With the potential for tiny homes to be customized to fit the individual dweller, these low cost homes can promote a more sustainable planned community for aging individuals. Companies such as Elder Cottages or MEDCottages have begun to capitalize on the potential of tiny homes specifically catered to the needs of aging individuals to allow them to age in place. These homes boast single-story living spaces that offer unique amenities such as non-lofted sleeping rooms, wider entryways, and ceiling tracks for a ceiling-mounted trapeze stabilization system. While these two companies offer these homes as temporary solutions mainly to be used as an Accessory Dwelling Unit in a family member’s yard, these ideals of function and design could be utilized to create a larger-scale community intended for these aging individuals. Similar to traditional planned retirement communities, these intentionally built tiny communities can offer increased access to public and social services, such as on-site small-scale health services, increased access to public transportation, and increased opportunity for social engagement.
Why Not Tiny Home Retirement Communities?
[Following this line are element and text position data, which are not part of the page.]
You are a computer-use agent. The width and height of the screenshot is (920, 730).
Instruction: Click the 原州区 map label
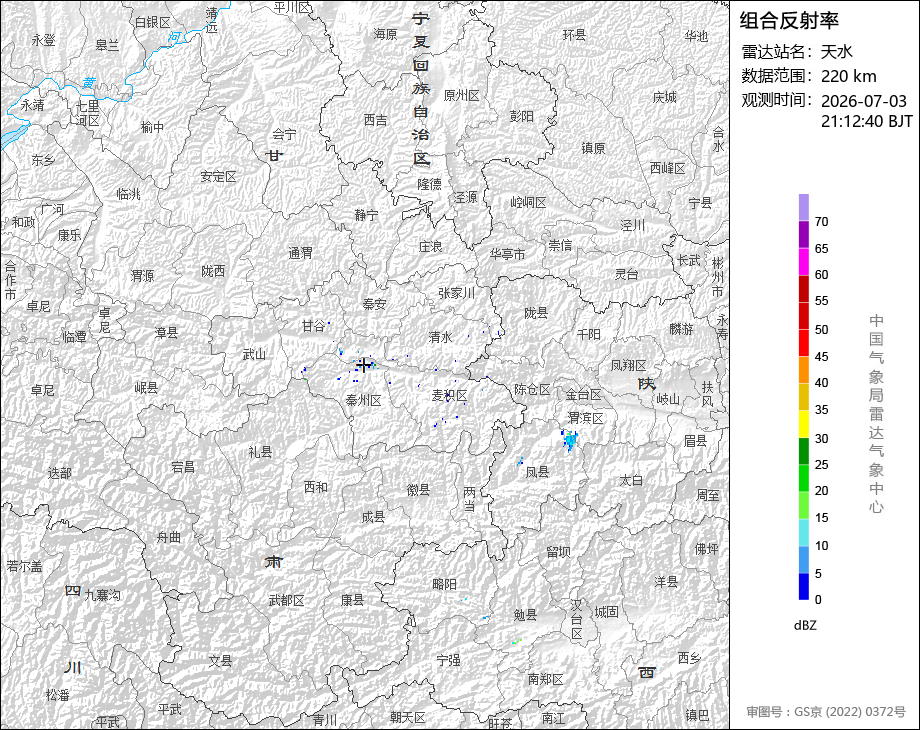click(x=461, y=95)
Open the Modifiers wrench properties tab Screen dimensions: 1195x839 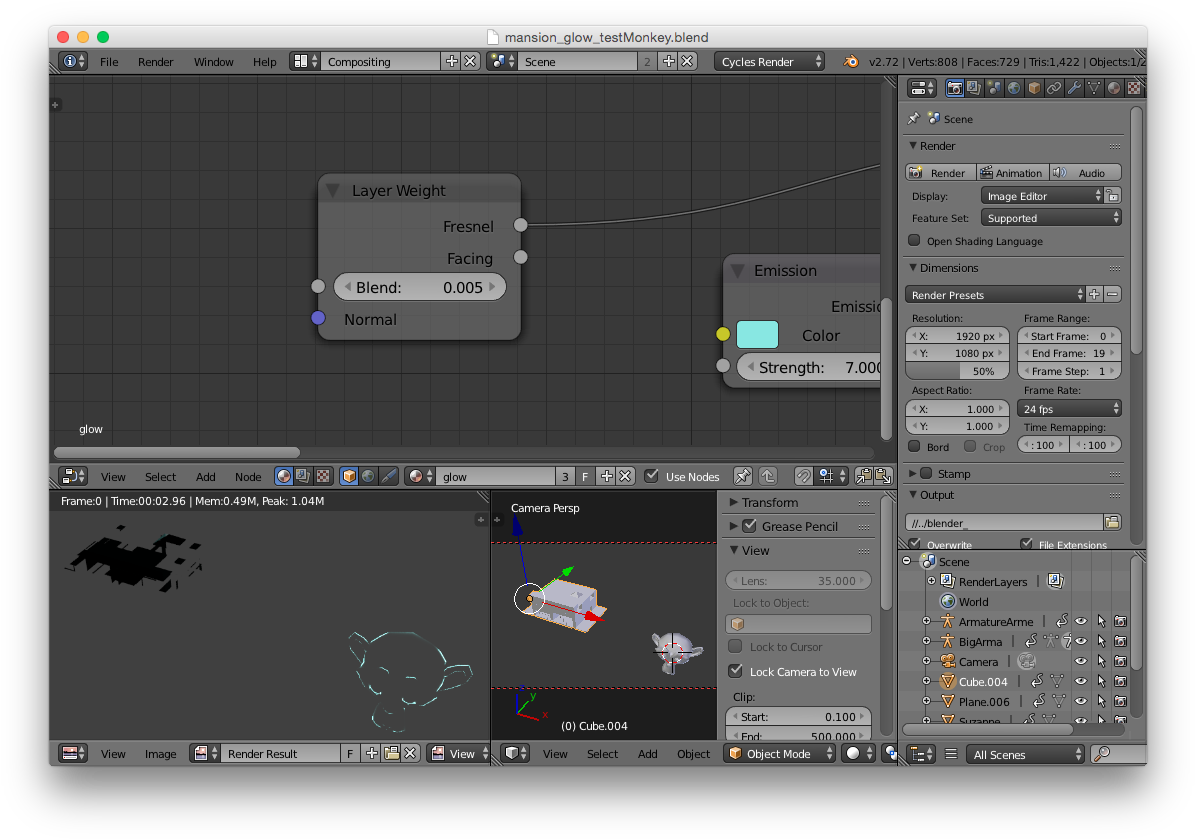(1074, 88)
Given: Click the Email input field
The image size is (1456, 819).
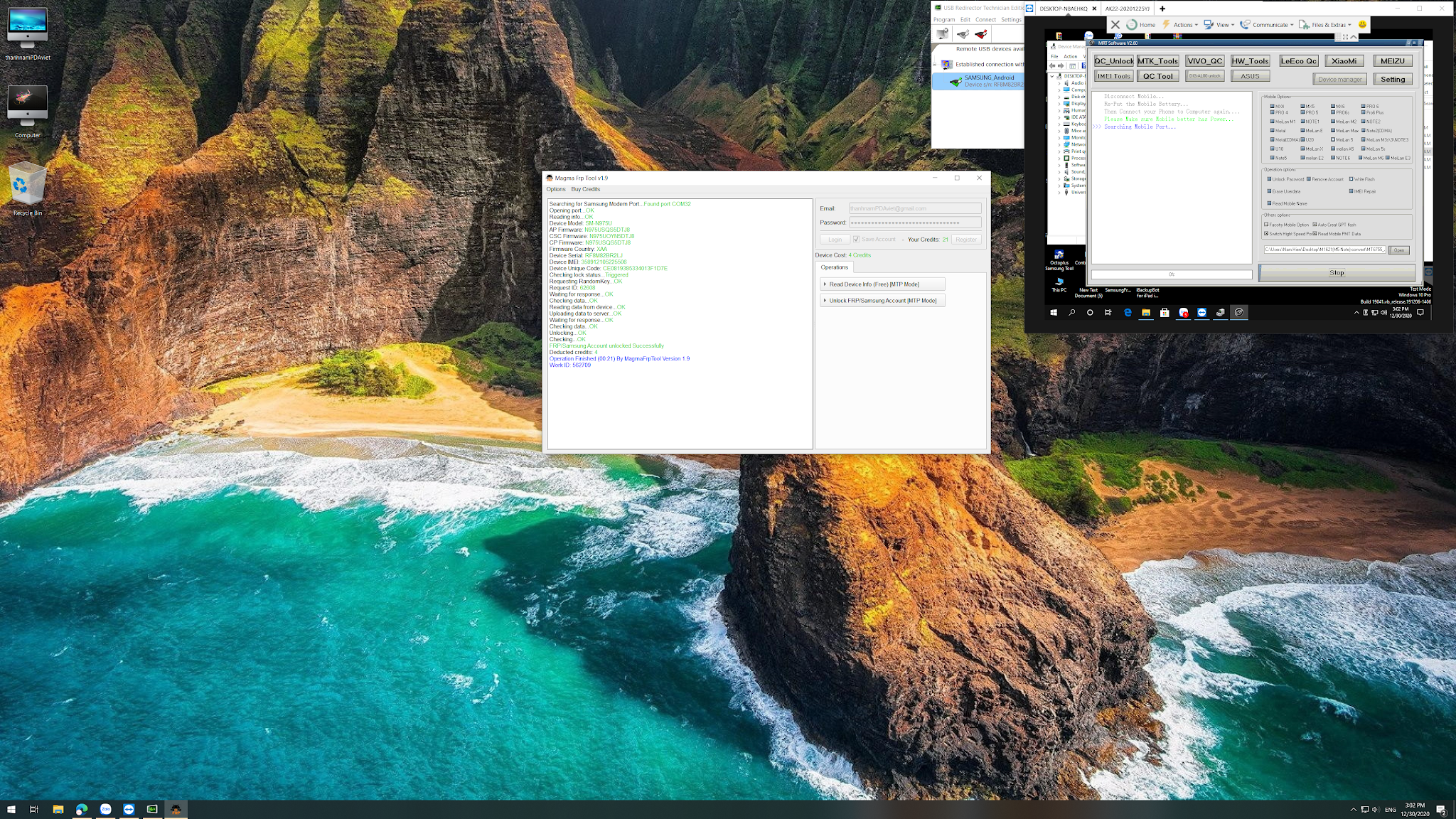Looking at the screenshot, I should 915,208.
When compared to traditional retirement living, including mobile home communities that are popular amongst retirement-age individuals, the increased environmental access allowed within tiny homes and tiny home communities serves as an almost therapeutic amenity, while also increasing the possibility of fostering community ties. In general, social interaction positively affects older adults’ quality of life and life satisfaction. Neighborhood open space positively associates with life satisfaction, and social interaction may be one of several mechanisms explaining the relationship. Higher income individuals who can afford to purchase a single family home in a dedicated retirement community often have access to large open spaces, such a golf courses, parks, or walking trails. As such, lower income individuals are more likely to purchase manufactured mobile homes, particularly in the southern United States. These manufactured homes, however, tend to be constructed with materials such as manufactured plywood- which typically contains formaldehyde- and vinyl that have been shown to increase health risks and cause respiratory issues.
Many aging individuals will tend to want to stay in place, and as such the concept of having sustainable smaller homes within close proximity to one another allows these individuals to build relationships and engage in social activities. This may also allow them to maintain independence while reducing the stress and maintenance costs of other solutions such as mobile home parks, traditional retirement communities, single family residences, or assisted living communities. The environmental, economic, and physical and social benefits that tiny home communities can provide seem to make them a promising potential solution to housing an aging population.
Brittney Seman is a graduate student in the Master of Landscape Architecture program at California State Polytechnic University, Pomona. She has a wide variety of interests from ecological and historic restoration to community regeneration and participatory design.